* [WHAT THE TASK ASKS] Print the data in full, exactly as it reads.

* [SOURCE DATA]
*****
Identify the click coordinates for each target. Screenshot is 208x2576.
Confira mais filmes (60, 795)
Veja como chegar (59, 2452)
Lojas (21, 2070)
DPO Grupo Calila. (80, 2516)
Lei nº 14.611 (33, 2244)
*****
* [OUTPUT OF THE TASK]
Identify the click coordinates for each target. Screenshot is 208x2576.
Confira mais filmes (60, 795)
Veja como chegar (59, 2452)
Lojas (21, 2070)
DPO Grupo Calila. (80, 2516)
Lei nº 14.611 (33, 2244)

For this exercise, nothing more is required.